[Saved data entries]

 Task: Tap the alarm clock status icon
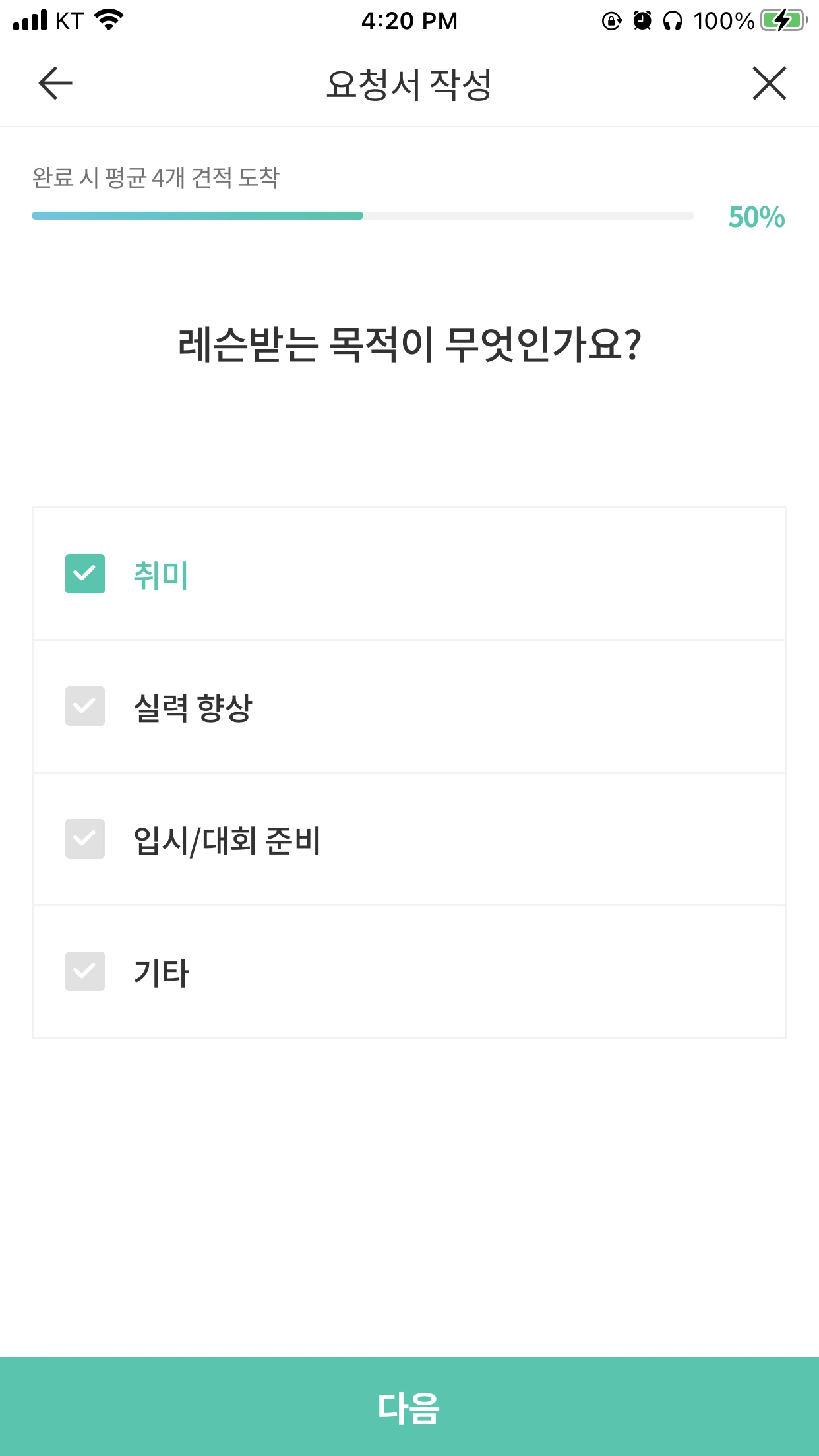pos(642,21)
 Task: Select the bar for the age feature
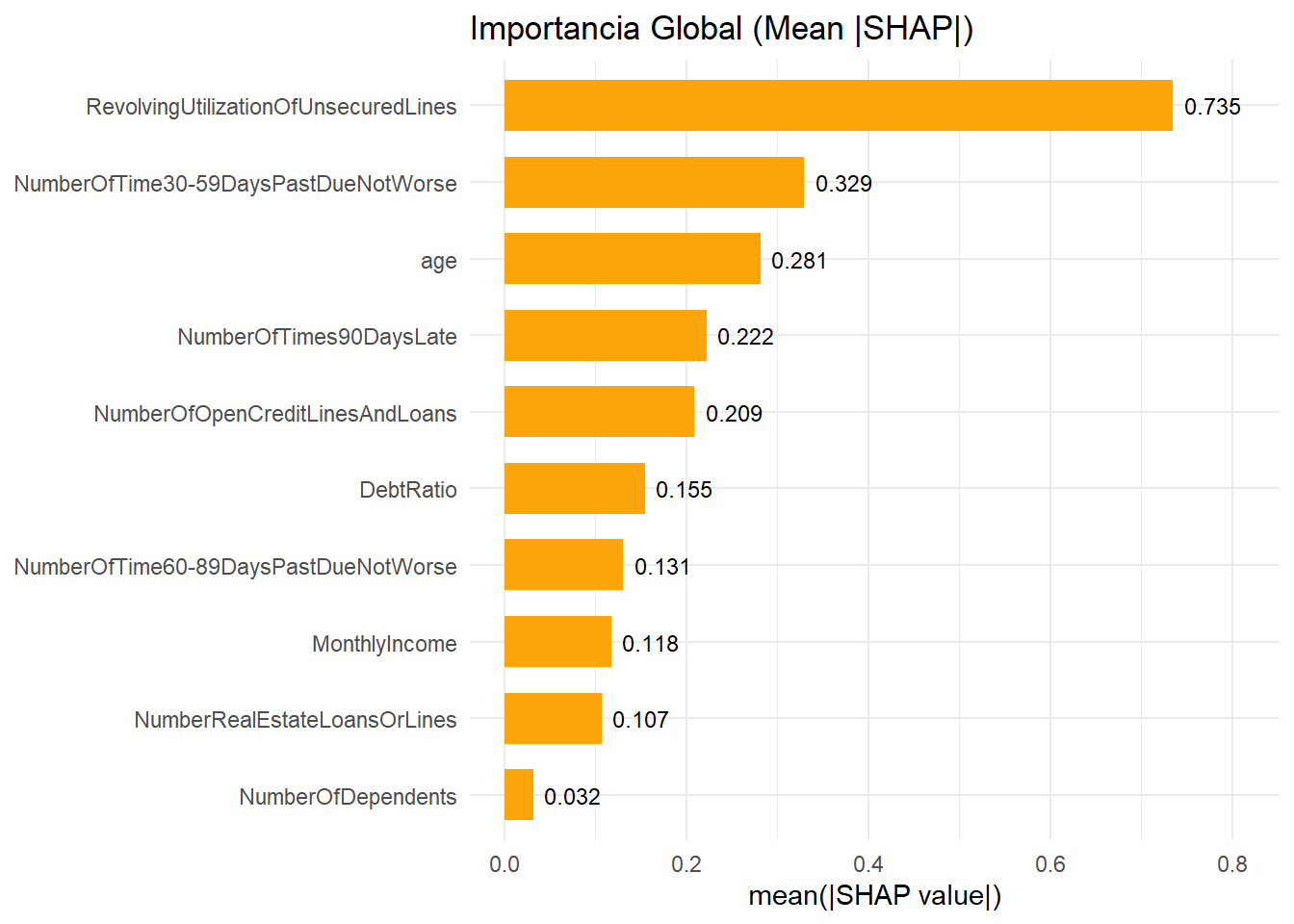[632, 259]
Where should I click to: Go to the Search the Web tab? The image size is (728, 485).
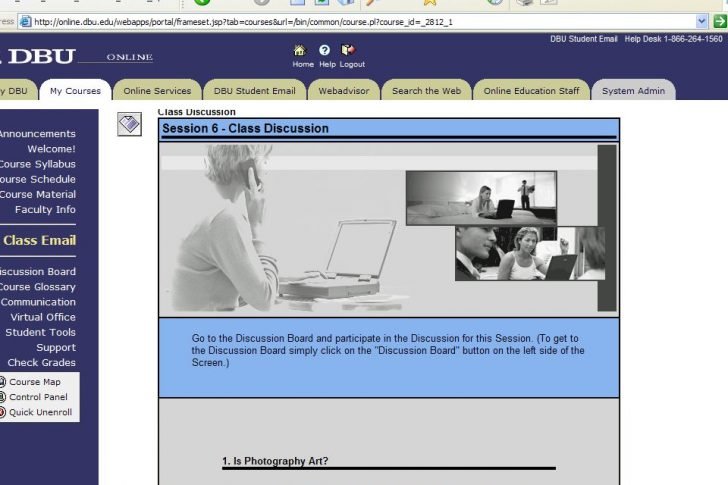click(x=426, y=91)
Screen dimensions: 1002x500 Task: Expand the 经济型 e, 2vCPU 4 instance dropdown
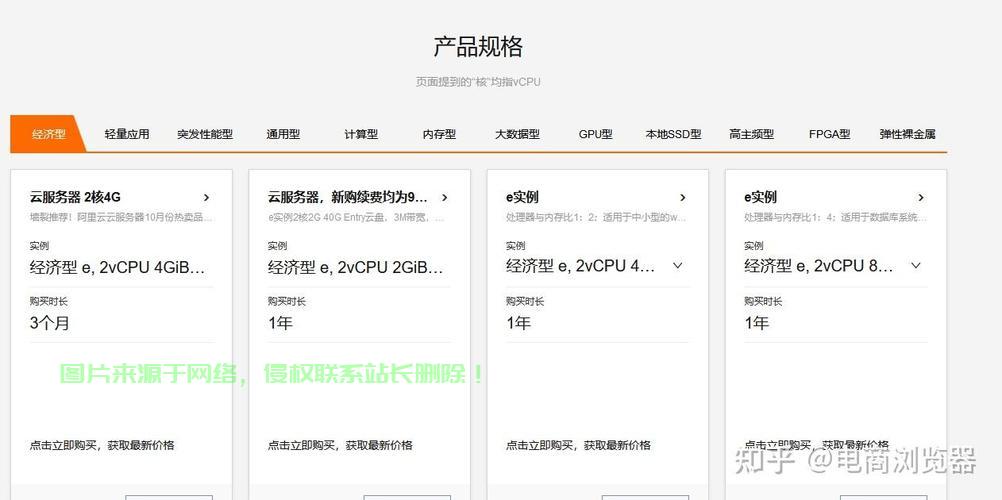click(677, 266)
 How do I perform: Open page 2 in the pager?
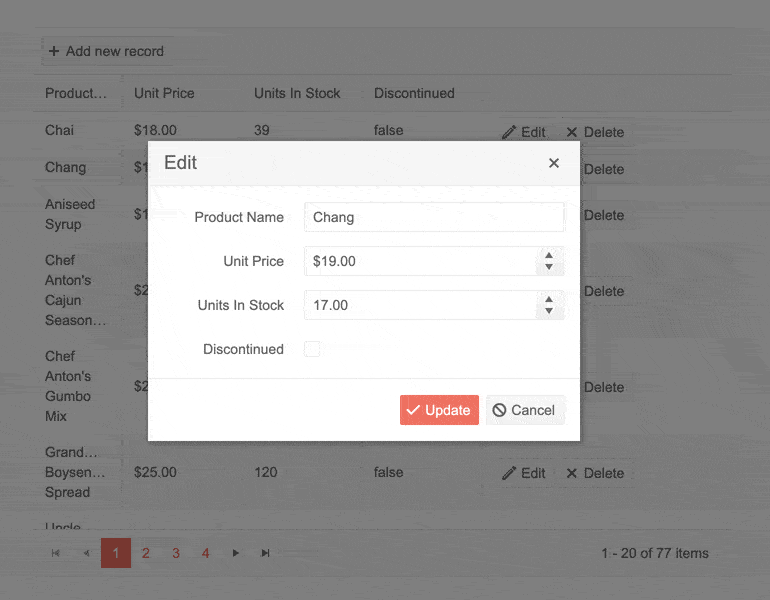[146, 553]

◆ EXERCISE DESCRIPTION
All records above are to be output verbatim, with their pictures omitted.

◆ PROBLEM SOLUTION
 Task: Tap the alarm clock status icon
pos(642,21)
 Task: Select the bar for the age feature
[632, 259]
Where should I click to: Go to the Search the Web tab? The image size is (728, 485).
click(x=426, y=91)
Screen dimensions: 1002x500 Task: Expand the 经济型 e, 2vCPU 4 instance dropdown
click(677, 266)
 How do I perform: Open page 2 in the pager?
[146, 553]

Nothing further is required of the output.